_DATA TO PROCESS_:
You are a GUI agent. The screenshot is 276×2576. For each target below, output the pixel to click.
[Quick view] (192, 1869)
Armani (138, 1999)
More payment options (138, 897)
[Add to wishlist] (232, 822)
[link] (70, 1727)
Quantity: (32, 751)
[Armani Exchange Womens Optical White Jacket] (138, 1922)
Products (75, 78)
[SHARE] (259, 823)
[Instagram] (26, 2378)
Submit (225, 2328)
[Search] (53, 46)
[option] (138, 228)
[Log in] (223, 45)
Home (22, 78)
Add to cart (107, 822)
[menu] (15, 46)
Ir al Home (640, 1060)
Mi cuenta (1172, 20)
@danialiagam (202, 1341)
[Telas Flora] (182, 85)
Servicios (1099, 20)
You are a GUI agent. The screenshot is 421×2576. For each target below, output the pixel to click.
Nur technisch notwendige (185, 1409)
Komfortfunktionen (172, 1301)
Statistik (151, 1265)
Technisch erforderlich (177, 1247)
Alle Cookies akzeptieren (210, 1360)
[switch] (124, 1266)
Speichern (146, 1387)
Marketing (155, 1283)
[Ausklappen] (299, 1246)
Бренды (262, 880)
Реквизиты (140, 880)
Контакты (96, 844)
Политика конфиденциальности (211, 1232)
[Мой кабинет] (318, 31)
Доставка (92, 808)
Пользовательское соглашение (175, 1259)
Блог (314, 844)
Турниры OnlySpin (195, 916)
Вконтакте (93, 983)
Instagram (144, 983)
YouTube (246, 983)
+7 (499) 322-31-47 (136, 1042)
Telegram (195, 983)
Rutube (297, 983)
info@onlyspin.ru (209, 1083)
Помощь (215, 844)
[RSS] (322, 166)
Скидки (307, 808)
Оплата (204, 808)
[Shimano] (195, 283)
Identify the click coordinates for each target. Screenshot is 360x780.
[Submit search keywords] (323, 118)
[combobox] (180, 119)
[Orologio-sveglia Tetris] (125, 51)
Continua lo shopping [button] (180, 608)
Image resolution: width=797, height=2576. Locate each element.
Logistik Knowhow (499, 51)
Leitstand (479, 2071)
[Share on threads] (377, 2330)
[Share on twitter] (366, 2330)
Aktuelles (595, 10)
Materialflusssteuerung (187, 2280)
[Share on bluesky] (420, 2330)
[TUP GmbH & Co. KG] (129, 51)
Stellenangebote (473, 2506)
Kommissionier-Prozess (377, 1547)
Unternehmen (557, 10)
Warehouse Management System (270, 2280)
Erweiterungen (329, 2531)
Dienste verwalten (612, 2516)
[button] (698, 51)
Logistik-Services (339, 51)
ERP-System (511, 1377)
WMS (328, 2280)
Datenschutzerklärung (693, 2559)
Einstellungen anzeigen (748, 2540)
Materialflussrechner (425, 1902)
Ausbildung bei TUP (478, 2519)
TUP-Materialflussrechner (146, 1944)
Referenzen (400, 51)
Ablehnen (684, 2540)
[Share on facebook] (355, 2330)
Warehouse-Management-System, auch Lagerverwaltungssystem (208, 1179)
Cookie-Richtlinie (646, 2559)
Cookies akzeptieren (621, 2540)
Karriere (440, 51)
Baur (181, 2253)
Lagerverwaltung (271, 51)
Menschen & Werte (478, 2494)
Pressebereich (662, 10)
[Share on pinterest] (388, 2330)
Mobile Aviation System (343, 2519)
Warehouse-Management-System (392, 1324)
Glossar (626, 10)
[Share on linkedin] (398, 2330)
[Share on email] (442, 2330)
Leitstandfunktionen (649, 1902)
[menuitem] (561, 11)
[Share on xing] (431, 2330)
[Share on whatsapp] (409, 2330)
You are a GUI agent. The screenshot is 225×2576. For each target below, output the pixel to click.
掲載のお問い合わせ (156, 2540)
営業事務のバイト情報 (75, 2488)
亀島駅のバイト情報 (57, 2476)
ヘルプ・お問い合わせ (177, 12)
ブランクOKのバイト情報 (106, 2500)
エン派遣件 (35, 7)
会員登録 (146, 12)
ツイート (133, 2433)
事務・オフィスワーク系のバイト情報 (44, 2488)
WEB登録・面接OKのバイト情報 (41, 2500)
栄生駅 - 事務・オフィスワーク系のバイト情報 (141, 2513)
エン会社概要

_WHAT YOU HAVE TO DO_: Retype, in the same exact form, the lines of the material above from the line holding "[option] (138, 228)" through the line holding "Бренды (262, 880)".

_ANSWER SPACE_:
[option] (138, 228)
[Log in] (223, 45)
Home (22, 78)
Add to cart (107, 822)
[menu] (15, 46)
Ir al Home (640, 1060)
Mi cuenta (1172, 20)
@danialiagam (202, 1341)
[Telas Flora] (182, 85)
Servicios (1099, 20)
You are a GUI agent. The screenshot is 421×2576. For each target below, output the pixel to click.
Nur technisch notwendige (185, 1409)
Komfortfunktionen (172, 1301)
Statistik (151, 1265)
Technisch erforderlich (177, 1247)
Alle Cookies akzeptieren (210, 1360)
[switch] (124, 1266)
Speichern (146, 1387)
Marketing (155, 1283)
[Ausklappen] (299, 1246)
Бренды (262, 880)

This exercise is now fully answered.